**TEXT PROVIDED:**
Start

When I was growing up, the history depicted in Israeli high-school textbooks, as well as the historical narrative promulgated by the mass media (there was only one television channel in Israel at the time, which was government run), was validated by famous novelists and public intellectuals. According to a PhD thesis written by Alon Gan from Tel Aviv University, Amos Oz, for example, interviewed soldiers after the 1967 war and used his editorial prerogative to excise descriptions of abuse in order to produce an image of the moral Israeli combatant.

Thinking back to the days when I was involved in Peace Now, I now realise that, even for most Israeli doves at the time, a conflicted history only emerged post-1967 - with the occupation of the Sinai, West Bank, Gaza Strip and the Golan Heights. Accordingly, the solution offered by Peace Now addressed the wrongs created in 1967, but had nothing to say about 1948. Indeed, I do not recall any reference to the Palestinian refugees in their publications. The seamless way in which the state had managed to completely suture the happenings of 1948, even among the Israeli peace camp, was indeed remarkable.

End

**ENTRIES PROVIDED:**
Start

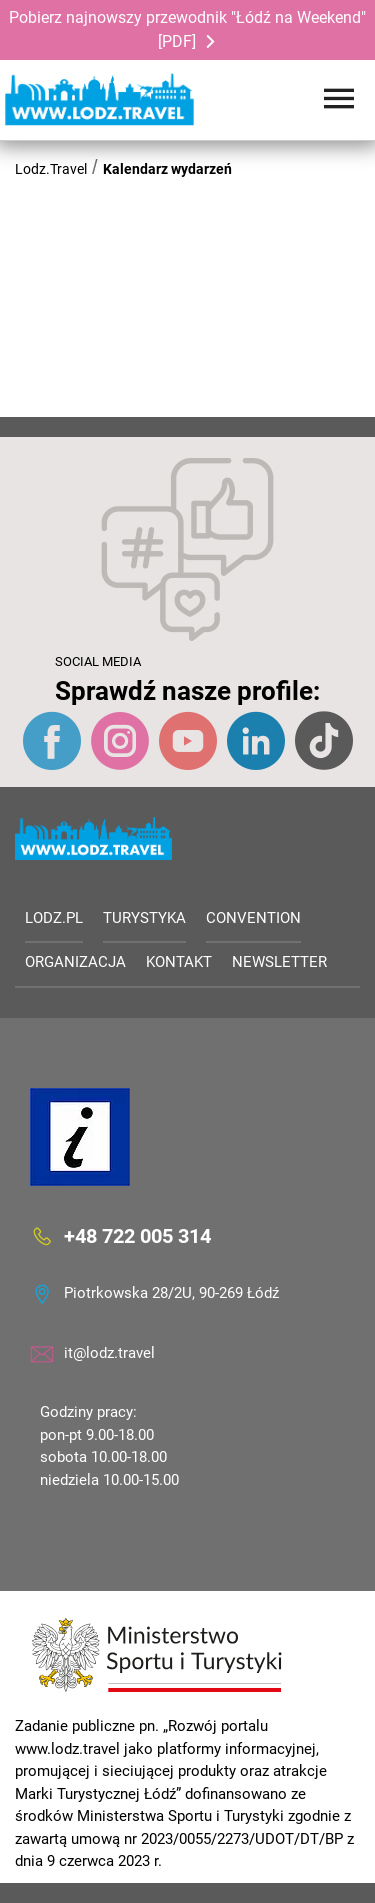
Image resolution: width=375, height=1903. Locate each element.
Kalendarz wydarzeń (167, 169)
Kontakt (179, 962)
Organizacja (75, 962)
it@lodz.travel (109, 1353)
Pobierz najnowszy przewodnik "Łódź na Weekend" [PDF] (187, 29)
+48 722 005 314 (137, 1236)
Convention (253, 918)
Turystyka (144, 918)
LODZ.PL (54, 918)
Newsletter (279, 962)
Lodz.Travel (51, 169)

End
Start

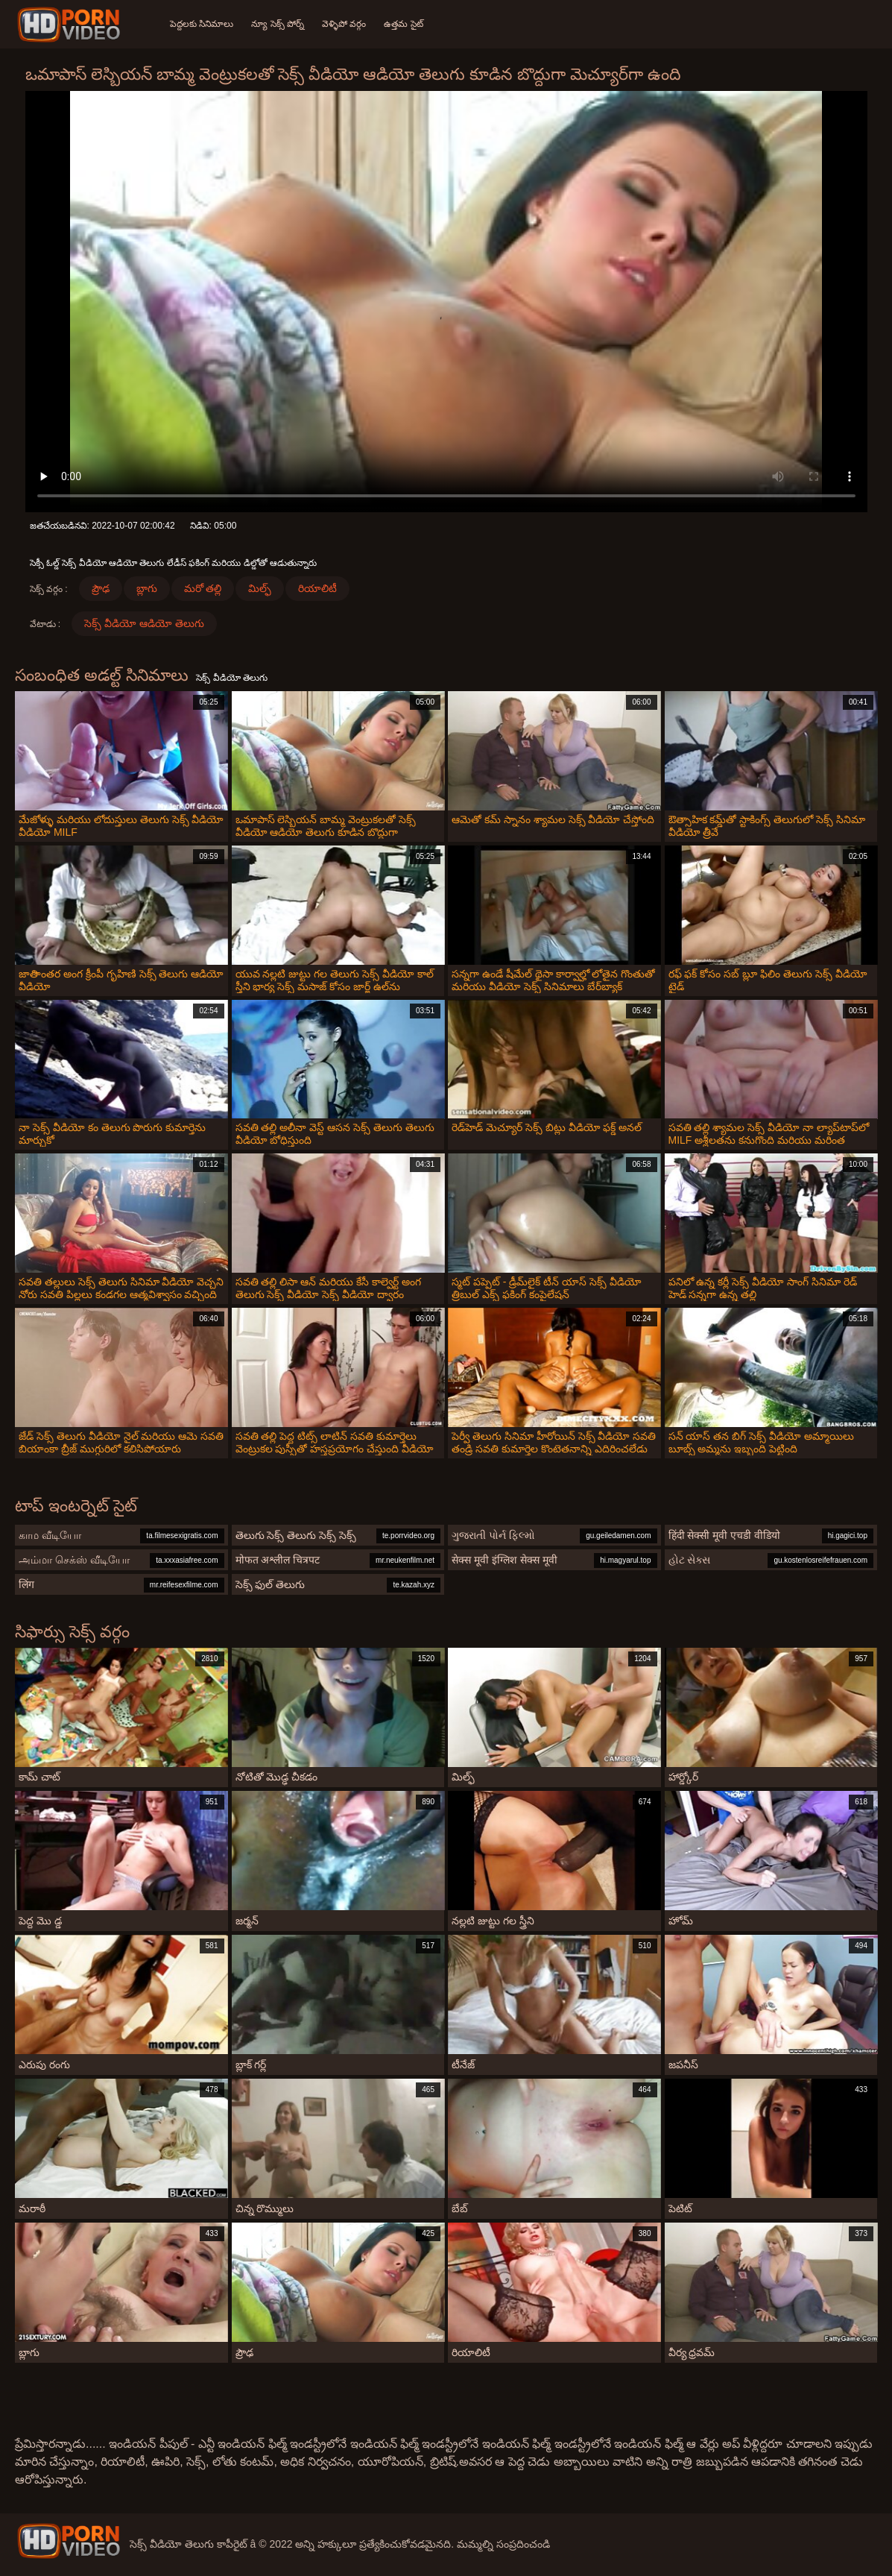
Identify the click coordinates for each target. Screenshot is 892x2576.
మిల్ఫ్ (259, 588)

End
Start

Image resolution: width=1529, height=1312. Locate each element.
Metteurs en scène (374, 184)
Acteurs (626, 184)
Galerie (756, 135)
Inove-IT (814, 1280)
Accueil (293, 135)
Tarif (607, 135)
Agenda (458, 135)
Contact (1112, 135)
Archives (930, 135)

End

**WORK TO COMPLETE:**
In the text about Israeli historical narratives, what did Amos Oz remove from his interviews with soldiers after the 1967 war?

**WORKED ANSWER:**
Descriptions of abuse.